Exactly as written, output each of the entries below.

(Beginning of INFORMATION PROVIDED)

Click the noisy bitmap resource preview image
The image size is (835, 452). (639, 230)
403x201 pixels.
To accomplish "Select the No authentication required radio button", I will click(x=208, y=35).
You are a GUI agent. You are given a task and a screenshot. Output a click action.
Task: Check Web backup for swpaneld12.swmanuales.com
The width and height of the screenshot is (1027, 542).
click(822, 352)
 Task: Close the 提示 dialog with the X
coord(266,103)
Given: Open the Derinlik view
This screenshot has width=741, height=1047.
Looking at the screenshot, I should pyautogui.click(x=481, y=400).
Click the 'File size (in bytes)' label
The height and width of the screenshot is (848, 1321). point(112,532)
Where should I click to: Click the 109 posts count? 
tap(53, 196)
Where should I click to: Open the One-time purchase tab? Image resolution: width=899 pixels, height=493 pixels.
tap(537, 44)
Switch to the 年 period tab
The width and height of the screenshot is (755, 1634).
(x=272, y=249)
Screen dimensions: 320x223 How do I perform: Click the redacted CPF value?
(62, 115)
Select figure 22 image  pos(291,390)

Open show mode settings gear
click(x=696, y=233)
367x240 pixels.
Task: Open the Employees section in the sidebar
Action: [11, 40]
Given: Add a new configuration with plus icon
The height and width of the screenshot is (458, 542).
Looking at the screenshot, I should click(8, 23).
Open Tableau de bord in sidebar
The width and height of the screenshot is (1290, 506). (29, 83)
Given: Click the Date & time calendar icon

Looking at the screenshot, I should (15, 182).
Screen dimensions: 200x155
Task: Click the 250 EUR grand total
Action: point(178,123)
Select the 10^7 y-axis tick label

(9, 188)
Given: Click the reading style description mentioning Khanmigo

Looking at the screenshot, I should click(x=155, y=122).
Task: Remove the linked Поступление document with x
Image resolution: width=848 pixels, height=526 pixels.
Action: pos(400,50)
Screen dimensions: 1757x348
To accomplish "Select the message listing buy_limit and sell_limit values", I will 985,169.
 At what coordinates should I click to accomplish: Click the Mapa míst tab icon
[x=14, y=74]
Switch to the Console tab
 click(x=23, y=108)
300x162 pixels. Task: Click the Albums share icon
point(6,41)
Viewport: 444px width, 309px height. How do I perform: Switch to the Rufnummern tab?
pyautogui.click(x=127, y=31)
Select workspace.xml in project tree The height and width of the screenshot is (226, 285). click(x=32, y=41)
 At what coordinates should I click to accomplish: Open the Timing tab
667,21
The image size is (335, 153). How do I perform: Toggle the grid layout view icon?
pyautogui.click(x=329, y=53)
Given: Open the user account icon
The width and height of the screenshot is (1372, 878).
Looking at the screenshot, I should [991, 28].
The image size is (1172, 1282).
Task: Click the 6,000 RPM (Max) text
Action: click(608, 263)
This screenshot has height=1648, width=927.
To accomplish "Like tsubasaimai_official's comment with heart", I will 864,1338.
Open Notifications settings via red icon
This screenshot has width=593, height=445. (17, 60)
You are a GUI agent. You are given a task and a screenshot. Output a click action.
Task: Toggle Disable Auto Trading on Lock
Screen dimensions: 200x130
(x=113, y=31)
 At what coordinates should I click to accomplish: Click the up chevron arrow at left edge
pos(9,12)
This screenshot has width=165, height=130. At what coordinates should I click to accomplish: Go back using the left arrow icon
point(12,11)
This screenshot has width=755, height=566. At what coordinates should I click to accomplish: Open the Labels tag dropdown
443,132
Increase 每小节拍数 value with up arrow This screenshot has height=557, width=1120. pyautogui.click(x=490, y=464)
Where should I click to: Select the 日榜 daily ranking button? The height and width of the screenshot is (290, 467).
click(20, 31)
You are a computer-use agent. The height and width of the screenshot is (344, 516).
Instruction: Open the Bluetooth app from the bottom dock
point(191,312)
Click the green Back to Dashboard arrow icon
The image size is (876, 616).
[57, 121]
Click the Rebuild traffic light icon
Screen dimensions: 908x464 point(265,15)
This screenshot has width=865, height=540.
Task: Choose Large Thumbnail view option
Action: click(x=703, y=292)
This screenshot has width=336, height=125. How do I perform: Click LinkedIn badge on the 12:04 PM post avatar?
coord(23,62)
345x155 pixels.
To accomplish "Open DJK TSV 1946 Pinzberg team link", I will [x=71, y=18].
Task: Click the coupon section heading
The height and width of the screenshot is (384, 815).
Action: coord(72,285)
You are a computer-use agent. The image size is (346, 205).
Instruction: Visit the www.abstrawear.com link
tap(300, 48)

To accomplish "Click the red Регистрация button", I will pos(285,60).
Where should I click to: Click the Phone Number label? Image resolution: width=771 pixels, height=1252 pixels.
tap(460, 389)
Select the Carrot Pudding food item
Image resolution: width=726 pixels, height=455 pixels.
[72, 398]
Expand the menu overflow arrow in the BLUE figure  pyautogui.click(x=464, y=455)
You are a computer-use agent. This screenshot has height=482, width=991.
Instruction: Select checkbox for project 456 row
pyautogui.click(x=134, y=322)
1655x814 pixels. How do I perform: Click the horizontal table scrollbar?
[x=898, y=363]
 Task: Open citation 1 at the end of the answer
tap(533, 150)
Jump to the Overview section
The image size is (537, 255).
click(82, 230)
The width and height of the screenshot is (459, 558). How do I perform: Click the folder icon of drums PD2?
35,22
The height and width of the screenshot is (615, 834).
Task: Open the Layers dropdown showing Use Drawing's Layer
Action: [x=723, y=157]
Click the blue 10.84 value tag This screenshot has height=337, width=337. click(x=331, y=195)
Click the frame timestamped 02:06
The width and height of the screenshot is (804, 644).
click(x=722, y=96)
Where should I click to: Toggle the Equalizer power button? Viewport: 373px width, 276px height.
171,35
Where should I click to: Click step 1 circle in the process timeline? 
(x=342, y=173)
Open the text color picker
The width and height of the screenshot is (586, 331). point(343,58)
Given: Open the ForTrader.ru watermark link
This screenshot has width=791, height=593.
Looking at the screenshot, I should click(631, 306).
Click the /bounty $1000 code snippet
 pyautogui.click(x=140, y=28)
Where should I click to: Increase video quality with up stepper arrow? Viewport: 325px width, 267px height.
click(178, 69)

(End of INFORMATION PROVIDED)

» SOLUTION:
Click the noisy bitmap resource preview image
The image size is (835, 452). (639, 230)
403x201 pixels.
To accomplish "Select the No authentication required radio button", I will click(x=208, y=35).
You are a GUI agent. You are given a task and a screenshot. Output a click action.
Task: Check Web backup for swpaneld12.swmanuales.com
The width and height of the screenshot is (1027, 542).
click(822, 352)
 Task: Close the 提示 dialog with the X
coord(266,103)
Given: Open the Derinlik view
This screenshot has width=741, height=1047.
Looking at the screenshot, I should pyautogui.click(x=481, y=400).
Click the 'File size (in bytes)' label
The height and width of the screenshot is (848, 1321). point(112,532)
Where should I click to: Click the 109 posts count? 
tap(53, 196)
Where should I click to: Open the One-time purchase tab? Image resolution: width=899 pixels, height=493 pixels.
tap(537, 44)
Switch to the 年 period tab
The width and height of the screenshot is (755, 1634).
(x=272, y=249)
Screen dimensions: 320x223 How do I perform: Click the redacted CPF value?
(62, 115)
Select figure 22 image  pos(291,390)

Open show mode settings gear
click(x=696, y=233)
367x240 pixels.
Task: Open the Employees section in the sidebar
Action: [11, 40]
Given: Add a new configuration with plus icon
The height and width of the screenshot is (458, 542).
Looking at the screenshot, I should click(8, 23).
Open Tableau de bord in sidebar
The width and height of the screenshot is (1290, 506). (29, 83)
Given: Click the Date & time calendar icon

Looking at the screenshot, I should (15, 182).
Screen dimensions: 200x155
Task: Click the 250 EUR grand total
Action: point(178,123)
Select the 10^7 y-axis tick label

(9, 188)
Given: Click the reading style description mentioning Khanmigo

Looking at the screenshot, I should click(x=155, y=122).
Task: Remove the linked Поступление document with x
Image resolution: width=848 pixels, height=526 pixels.
Action: pos(400,50)
Screen dimensions: 1757x348
To accomplish "Select the message listing buy_limit and sell_limit values", I will 985,169.
 At what coordinates should I click to accomplish: Click the Mapa míst tab icon
[x=14, y=74]
Switch to the Console tab
 click(x=23, y=108)
300x162 pixels. Task: Click the Albums share icon
point(6,41)
Viewport: 444px width, 309px height. How do I perform: Switch to the Rufnummern tab?
pyautogui.click(x=127, y=31)
Select workspace.xml in project tree The height and width of the screenshot is (226, 285). click(x=32, y=41)
 At what coordinates should I click to accomplish: Open the Timing tab
667,21
The image size is (335, 153). How do I perform: Toggle the grid layout view icon?
pyautogui.click(x=329, y=53)
Given: Open the user account icon
The width and height of the screenshot is (1372, 878).
Looking at the screenshot, I should [991, 28].
The image size is (1172, 1282).
Task: Click the 6,000 RPM (Max) text
Action: click(608, 263)
This screenshot has height=1648, width=927.
To accomplish "Like tsubasaimai_official's comment with heart", I will 864,1338.
Open Notifications settings via red icon
This screenshot has width=593, height=445. (17, 60)
You are a GUI agent. You are given a task and a screenshot. Output a click action.
Task: Toggle Disable Auto Trading on Lock
Screen dimensions: 200x130
(x=113, y=31)
 At what coordinates should I click to accomplish: Click the up chevron arrow at left edge
pos(9,12)
This screenshot has width=165, height=130. At what coordinates should I click to accomplish: Go back using the left arrow icon
point(12,11)
This screenshot has width=755, height=566. At what coordinates should I click to accomplish: Open the Labels tag dropdown
443,132
Increase 每小节拍数 value with up arrow This screenshot has height=557, width=1120. pyautogui.click(x=490, y=464)
Where should I click to: Select the 日榜 daily ranking button? The height and width of the screenshot is (290, 467).
click(20, 31)
You are a computer-use agent. The height and width of the screenshot is (344, 516).
Instruction: Open the Bluetooth app from the bottom dock
point(191,312)
Click the green Back to Dashboard arrow icon
The image size is (876, 616).
[57, 121]
Click the Rebuild traffic light icon
Screen dimensions: 908x464 point(265,15)
This screenshot has width=865, height=540.
Task: Choose Large Thumbnail view option
Action: click(x=703, y=292)
This screenshot has width=336, height=125. How do I perform: Click LinkedIn badge on the 12:04 PM post avatar?
coord(23,62)
345x155 pixels.
To accomplish "Open DJK TSV 1946 Pinzberg team link", I will [x=71, y=18].
Task: Click the coupon section heading
The height and width of the screenshot is (384, 815).
Action: coord(72,285)
You are a computer-use agent. The image size is (346, 205).
Instruction: Visit the www.abstrawear.com link
tap(300, 48)

To accomplish "Click the red Регистрация button", I will pos(285,60).
Where should I click to: Click the Phone Number label? Image resolution: width=771 pixels, height=1252 pixels.
tap(460, 389)
Select the Carrot Pudding food item
Image resolution: width=726 pixels, height=455 pixels.
[72, 398]
Expand the menu overflow arrow in the BLUE figure  pyautogui.click(x=464, y=455)
You are a computer-use agent. This screenshot has height=482, width=991.
Instruction: Select checkbox for project 456 row
pyautogui.click(x=134, y=322)
1655x814 pixels. How do I perform: Click the horizontal table scrollbar?
[x=898, y=363]
 Task: Open citation 1 at the end of the answer
tap(533, 150)
Jump to the Overview section
The image size is (537, 255).
click(82, 230)
The width and height of the screenshot is (459, 558). How do I perform: Click the folder icon of drums PD2?
35,22
The height and width of the screenshot is (615, 834).
Task: Open the Layers dropdown showing Use Drawing's Layer
Action: [x=723, y=157]
Click the blue 10.84 value tag This screenshot has height=337, width=337. click(x=331, y=195)
Click the frame timestamped 02:06
The width and height of the screenshot is (804, 644).
click(x=722, y=96)
Where should I click to: Toggle the Equalizer power button? Viewport: 373px width, 276px height.
171,35
Where should I click to: Click step 1 circle in the process timeline? 
(x=342, y=173)
Open the text color picker
The width and height of the screenshot is (586, 331). point(343,58)
Given: Open the ForTrader.ru watermark link
This screenshot has width=791, height=593.
Looking at the screenshot, I should click(631, 306).
Click the /bounty $1000 code snippet
 pyautogui.click(x=140, y=28)
Where should I click to: Increase video quality with up stepper arrow? Viewport: 325px width, 267px height.
click(178, 69)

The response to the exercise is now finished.